Destined perhaps to be the most controversial release from Qbadisc is the label's fifth and latest production. Here's the scene: An extremely popular dissident poet-singer-songwriter goes to Venezuela. He hires a production company and musicians. He records an album. He gives the master to Qbadisc. "Monedas al aire" is Carlos Varela's first release. Though he commonly sells out 5000-seat arenas for two or three days in a row, he has never had a recording released in Cuba. Could it be because of his subject matter? Does Fidel need a shave?

Varela's is a varied piece of work. Some tunes sound like they should be on the alternative college charts, even MTV's Headbanger's Ball. On others it's just him, a guitar, a keyboard. It is in this setting that Varela's poems shine. Lyrically every single cut A every single cut A is spine-tingling as he describes so poignantly the frustrations, anxieties, and hopes of his generation.

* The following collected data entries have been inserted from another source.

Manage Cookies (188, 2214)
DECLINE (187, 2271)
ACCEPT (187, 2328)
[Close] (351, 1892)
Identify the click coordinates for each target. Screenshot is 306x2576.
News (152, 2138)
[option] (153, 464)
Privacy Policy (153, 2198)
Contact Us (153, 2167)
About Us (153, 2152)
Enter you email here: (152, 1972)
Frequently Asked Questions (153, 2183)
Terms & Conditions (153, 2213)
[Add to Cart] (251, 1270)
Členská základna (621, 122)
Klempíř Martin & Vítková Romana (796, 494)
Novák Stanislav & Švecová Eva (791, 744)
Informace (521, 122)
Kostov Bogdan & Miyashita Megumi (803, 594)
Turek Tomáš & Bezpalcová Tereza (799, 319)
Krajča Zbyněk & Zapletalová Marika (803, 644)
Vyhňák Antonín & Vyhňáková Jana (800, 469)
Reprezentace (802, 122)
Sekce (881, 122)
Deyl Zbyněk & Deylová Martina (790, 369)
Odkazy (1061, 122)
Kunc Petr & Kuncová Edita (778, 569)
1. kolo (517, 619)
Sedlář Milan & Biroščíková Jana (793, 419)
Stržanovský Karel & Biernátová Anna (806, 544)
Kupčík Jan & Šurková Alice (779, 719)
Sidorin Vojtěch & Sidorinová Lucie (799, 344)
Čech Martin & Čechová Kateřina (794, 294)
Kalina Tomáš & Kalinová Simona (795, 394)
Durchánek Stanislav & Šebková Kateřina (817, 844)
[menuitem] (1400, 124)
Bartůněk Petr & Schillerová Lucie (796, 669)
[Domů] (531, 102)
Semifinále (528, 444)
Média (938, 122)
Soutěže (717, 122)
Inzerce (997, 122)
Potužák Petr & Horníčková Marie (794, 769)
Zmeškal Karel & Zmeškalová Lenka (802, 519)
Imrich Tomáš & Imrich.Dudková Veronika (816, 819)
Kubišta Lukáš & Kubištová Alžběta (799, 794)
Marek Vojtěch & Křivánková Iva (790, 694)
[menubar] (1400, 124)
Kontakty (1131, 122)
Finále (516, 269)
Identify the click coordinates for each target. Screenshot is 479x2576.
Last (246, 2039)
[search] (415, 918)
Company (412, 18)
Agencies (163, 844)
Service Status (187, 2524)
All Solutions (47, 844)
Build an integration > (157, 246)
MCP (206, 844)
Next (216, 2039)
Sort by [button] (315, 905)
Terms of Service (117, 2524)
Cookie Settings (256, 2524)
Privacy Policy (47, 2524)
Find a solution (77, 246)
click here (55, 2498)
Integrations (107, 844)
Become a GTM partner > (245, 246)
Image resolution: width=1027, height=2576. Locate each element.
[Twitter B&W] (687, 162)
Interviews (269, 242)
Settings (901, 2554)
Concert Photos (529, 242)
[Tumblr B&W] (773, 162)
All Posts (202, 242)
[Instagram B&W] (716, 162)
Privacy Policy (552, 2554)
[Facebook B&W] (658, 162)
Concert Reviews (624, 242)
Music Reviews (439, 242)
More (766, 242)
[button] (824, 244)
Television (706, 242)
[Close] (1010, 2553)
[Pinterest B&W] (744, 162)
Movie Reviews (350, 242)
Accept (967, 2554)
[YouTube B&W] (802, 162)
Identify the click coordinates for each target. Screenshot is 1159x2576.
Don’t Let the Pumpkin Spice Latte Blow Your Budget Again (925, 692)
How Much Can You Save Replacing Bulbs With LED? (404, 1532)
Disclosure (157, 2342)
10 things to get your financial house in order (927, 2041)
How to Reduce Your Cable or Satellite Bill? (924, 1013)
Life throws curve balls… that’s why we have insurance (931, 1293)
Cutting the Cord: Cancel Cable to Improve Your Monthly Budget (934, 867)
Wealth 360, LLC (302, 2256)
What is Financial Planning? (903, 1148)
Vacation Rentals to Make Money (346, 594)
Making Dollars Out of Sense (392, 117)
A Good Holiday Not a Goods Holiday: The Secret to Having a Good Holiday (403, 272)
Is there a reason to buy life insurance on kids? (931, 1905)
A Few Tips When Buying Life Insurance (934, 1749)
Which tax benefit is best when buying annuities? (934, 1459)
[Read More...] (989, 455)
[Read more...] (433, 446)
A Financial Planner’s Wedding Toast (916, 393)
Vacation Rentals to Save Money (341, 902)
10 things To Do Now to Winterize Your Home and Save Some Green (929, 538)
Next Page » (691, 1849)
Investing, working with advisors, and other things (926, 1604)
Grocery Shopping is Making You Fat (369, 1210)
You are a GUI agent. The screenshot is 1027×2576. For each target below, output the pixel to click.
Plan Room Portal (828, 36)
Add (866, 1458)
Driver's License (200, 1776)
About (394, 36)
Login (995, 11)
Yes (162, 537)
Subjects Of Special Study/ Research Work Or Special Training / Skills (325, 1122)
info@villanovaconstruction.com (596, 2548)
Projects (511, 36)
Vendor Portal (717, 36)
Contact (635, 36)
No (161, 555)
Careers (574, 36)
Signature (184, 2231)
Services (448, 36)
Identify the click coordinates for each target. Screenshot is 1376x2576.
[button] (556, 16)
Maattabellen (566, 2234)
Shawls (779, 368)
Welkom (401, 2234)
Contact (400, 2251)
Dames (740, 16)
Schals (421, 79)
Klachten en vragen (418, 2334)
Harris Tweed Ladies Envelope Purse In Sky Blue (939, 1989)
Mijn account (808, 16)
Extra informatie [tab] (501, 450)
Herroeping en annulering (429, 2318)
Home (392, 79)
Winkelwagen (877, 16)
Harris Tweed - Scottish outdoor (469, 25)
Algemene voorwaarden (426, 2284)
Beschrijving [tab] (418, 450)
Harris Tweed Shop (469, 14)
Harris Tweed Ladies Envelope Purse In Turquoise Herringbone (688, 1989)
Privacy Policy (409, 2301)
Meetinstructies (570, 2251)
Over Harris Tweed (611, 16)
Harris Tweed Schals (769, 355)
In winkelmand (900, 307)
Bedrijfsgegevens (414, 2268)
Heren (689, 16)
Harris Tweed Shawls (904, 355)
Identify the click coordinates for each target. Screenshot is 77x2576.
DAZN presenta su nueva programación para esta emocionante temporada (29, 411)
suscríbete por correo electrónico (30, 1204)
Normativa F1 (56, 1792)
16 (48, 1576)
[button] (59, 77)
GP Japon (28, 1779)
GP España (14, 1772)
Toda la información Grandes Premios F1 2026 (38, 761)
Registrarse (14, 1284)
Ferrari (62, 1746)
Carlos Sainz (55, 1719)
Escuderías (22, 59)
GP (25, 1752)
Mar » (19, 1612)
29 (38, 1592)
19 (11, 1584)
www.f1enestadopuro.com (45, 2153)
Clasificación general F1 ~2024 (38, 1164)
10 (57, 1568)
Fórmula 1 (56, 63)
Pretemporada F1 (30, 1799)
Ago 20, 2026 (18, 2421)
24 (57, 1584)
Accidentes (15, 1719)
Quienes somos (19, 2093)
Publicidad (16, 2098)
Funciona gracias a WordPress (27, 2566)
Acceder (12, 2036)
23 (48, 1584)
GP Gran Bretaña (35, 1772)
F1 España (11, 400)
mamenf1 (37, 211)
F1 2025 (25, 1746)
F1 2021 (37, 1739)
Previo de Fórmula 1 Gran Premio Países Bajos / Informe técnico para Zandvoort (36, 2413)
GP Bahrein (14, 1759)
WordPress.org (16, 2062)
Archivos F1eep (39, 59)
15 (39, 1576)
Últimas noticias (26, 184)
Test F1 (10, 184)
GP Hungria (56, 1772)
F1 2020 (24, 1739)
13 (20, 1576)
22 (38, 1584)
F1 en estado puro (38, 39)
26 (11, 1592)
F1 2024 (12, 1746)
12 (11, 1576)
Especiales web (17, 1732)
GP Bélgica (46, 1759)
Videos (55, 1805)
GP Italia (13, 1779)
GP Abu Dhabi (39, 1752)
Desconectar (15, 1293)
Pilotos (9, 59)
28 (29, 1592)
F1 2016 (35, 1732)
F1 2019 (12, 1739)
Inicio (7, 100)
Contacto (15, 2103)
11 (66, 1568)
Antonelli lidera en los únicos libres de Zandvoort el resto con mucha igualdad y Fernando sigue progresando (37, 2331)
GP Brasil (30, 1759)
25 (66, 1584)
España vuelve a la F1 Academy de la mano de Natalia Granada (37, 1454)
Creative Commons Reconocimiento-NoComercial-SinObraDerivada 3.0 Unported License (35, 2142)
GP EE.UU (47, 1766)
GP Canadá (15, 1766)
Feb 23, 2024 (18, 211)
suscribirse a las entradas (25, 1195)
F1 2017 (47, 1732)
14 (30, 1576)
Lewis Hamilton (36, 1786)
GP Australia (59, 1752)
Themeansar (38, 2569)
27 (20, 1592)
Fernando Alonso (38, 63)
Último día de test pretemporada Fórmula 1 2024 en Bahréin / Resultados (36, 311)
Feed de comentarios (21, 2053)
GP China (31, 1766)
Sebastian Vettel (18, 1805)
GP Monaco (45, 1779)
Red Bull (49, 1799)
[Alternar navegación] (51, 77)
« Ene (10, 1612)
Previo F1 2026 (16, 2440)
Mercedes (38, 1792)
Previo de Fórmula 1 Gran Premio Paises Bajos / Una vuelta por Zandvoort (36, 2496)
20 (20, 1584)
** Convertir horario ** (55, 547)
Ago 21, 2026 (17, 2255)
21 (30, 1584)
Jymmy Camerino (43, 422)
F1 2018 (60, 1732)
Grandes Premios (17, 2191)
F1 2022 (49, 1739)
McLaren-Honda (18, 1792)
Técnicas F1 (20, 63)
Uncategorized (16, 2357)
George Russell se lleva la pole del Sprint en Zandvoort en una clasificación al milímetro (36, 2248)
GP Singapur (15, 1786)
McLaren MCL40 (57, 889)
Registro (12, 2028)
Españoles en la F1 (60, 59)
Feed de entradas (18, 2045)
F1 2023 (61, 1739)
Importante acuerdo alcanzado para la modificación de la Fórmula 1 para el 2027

Varela is 30, of a younger generation than trova counterparts Pablo Milanes and Silvio Rodriguez. Varela is a roquero, heavy into rock and roll, urban as opposed to country. You have to listen. Follow the songs with the bilingual sleeve. You'll run the gamut of emotions and thoughts. I won't say much more than pay close attention to "Enigma del arbol," "Muro," the title cut, and the live rendition from Carlos Marx Arena of "Circulo de tiza," where the crowd roars like rowdies at a Springsteen show at Varela's lament over the loss of two friends A one in Africa, the other at sea trying to reach Miami. Though it might not be the most appropriate tune for an audience outburst, the crowd simply cannot contain its emotions. They ask the same question Varela asks, the one nobody can answer but everyone tries to: How and when is it going to end? The answer, of course, is anybody's guess, like tossing coins into the air and calling heads or tails. It is a question not for laws and bookkeeping. It is a question of humanity.